Usually if the ball comes out, it's an accident on the dog's part and I'm not prepared. I don't really like this b/c then it flies wild with the dog leaping at my hand before I have control again (but, sometimes I do take advantage of it and pop back into obedience if the timing is right).


----------



## Chris Wild (Dec 14, 2001)

Maybe I need more coffee, but I don't see how there would be a connection between yanking on the ball and some sort of bad behavior on the sleeve.

I do yank and tug on the toy, be it ball or tug or whatever else, frequently. It's a form of play, and also encourages a firm, calm grip on the object.
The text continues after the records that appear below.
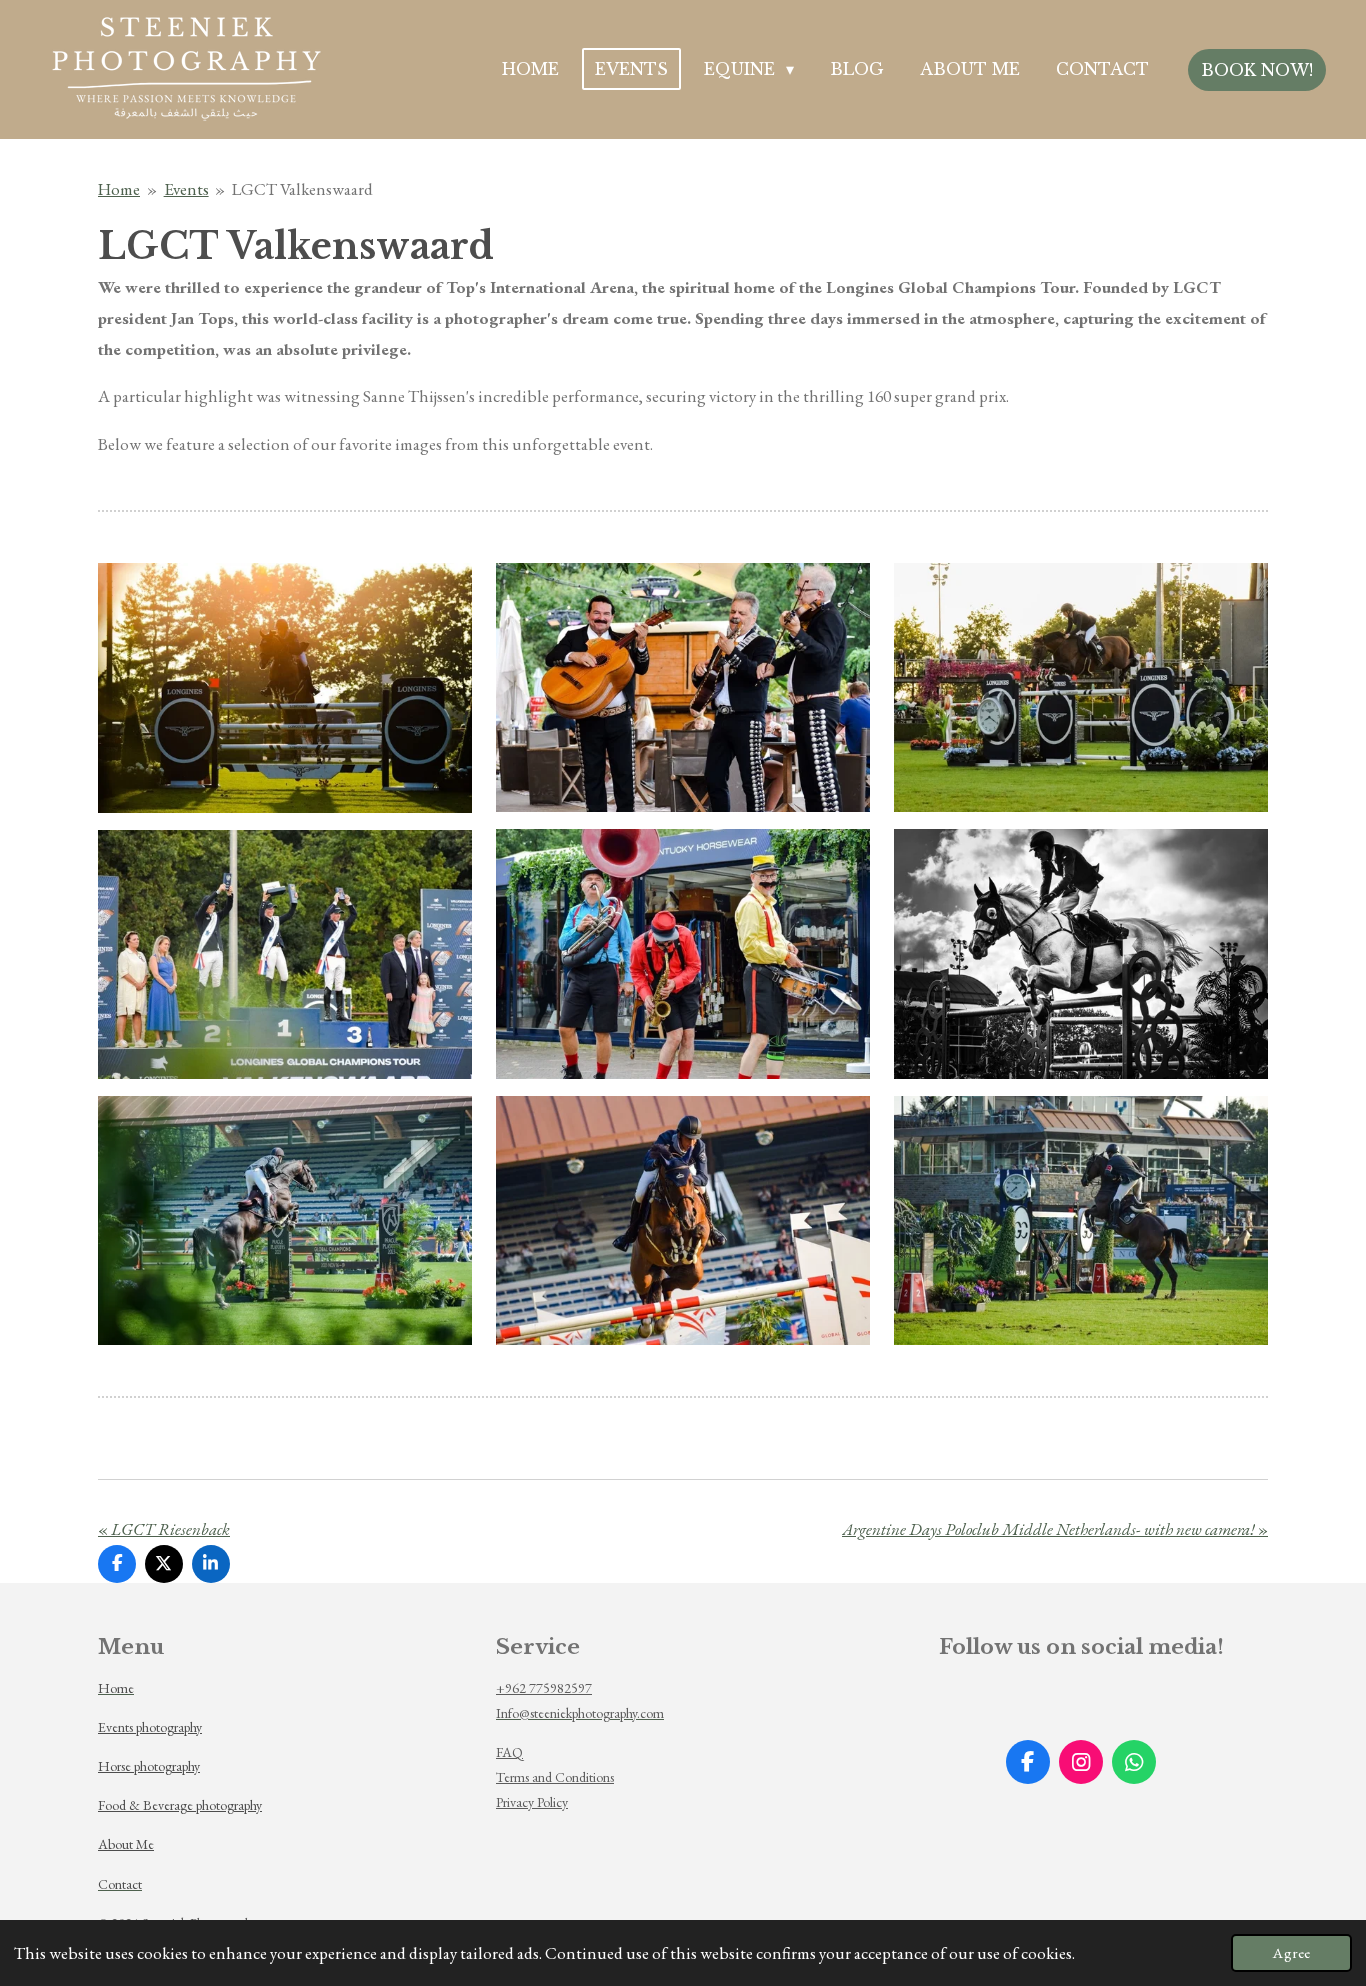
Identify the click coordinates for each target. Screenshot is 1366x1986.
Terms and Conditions (555, 1777)
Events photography (150, 1727)
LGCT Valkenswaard (302, 189)
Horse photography (149, 1766)
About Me (126, 1844)
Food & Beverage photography (180, 1805)
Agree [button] (1291, 1953)
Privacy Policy (532, 1802)
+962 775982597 (544, 1688)
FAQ (509, 1752)
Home (119, 189)
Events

I do the same with the dowel and dumbbells when teaching the hold. But I don't yank hard trying to rip it out of the dog's mouth. I see no point in yanking that hard, and it would risk damaging a tooth.


----------



## lhczth (Apr 5, 2000)

I'm with Chris on this (except that I never do this with the dumbbell or dowel). 

I don't drink coffee and I am still trying to figure out the connection between yanking on the ball and bad behaviors on the sleeve.


----------



## Ruthie (Aug 25, 2009)

I noticed that the harder I pull the harder Bison pulls. My husband has some physical issues that prevents him from tugging hard, and Bison doesn’t really like to play tug with him. He will start to, but after a few tugs just brings the toy to me.
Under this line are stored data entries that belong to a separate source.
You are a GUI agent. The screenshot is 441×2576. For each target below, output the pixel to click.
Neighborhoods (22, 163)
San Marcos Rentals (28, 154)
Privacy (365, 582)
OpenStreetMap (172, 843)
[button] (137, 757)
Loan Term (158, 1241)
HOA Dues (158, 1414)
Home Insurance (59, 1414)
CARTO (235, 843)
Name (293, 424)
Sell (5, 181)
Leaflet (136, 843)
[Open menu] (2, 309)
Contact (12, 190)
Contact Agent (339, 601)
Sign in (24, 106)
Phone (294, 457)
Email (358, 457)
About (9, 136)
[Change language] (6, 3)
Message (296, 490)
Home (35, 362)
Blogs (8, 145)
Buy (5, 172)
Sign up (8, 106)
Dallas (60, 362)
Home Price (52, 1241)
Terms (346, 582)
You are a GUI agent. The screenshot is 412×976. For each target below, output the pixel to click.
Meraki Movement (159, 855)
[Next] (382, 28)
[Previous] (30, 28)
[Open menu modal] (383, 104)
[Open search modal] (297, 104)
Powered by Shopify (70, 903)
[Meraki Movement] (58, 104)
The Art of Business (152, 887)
I pull as hard as I am able, and haven’t seen any hesitation with him on the sleeve, in fact, I think just the opposite. I don’t like playing tug with the ball, it is just awkward to me. The ball is slippery for him and I can’t get a good grip on the rope. IMO the tug teaches him that it is OK to latch on and I have observed him testing different bite behaviors to get a better grip on the tug. I assume that these lessons he is learning are carrying over into protection because he is taking fuller bites than when he first started.
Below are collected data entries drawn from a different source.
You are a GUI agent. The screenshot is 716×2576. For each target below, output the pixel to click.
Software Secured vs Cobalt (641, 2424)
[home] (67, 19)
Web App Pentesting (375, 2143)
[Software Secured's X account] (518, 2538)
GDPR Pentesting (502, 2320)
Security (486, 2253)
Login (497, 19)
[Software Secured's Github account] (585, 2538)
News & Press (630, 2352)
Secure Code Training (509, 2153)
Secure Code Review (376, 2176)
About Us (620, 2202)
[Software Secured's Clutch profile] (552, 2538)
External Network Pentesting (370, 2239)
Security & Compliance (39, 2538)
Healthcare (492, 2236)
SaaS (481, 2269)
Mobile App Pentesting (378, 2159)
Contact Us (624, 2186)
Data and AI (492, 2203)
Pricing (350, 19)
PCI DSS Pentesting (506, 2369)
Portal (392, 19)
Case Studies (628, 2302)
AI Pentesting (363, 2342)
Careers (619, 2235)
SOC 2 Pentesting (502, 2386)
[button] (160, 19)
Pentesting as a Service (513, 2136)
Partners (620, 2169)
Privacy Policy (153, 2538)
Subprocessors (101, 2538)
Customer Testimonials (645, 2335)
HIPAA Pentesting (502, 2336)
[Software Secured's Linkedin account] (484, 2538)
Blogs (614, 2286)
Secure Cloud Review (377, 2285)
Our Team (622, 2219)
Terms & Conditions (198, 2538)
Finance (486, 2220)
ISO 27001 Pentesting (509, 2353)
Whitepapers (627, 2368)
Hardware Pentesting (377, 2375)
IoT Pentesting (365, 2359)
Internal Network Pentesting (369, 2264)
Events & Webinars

Also, maybe it is because I am a small (although overweight) woman and he is a just over max size male, but is it even POSSILBE to pull a tug away from a GSD?


----------



## Liesje (Mar 4, 2007)

> Originally Posted By: Ruthie
> but is it even POSSILBE to pull a tug away from a GSD?


LOL, not my dog! Not unless it breaks or accidentally slips (the former of which sucks for both of us and the latter sucks for me since he is then wildly snapping at my hands). I tug with Nikon until I can't hold on anymore, he's still going strong, and then either let him win it or lock up and out him.


----------



## Samba (Apr 23, 2001)

If you are tugging with a puppy or young dog you have to temper your tugging to suit the dog's development. You have to make the tugging enough to keep the dog interested but not overpowering.
Very strong tugging and yanking can discourage a pup or young dog. You need to praise the dog as it is tugging so it knows you want him to really pull. At first all this may not be clear to the dog as it learns to play with you. 

The admonition about tugging I have heard in relation to pups and young dogs. If you discourage a youngster it may affect their start in protection. You need to be sure you don't kill drive with your work or discourage the dog.

This connotation is the only one I can think of where yanking and vigorous tugging carries the caution that you need to consider the dog's age, development and understanding.


----------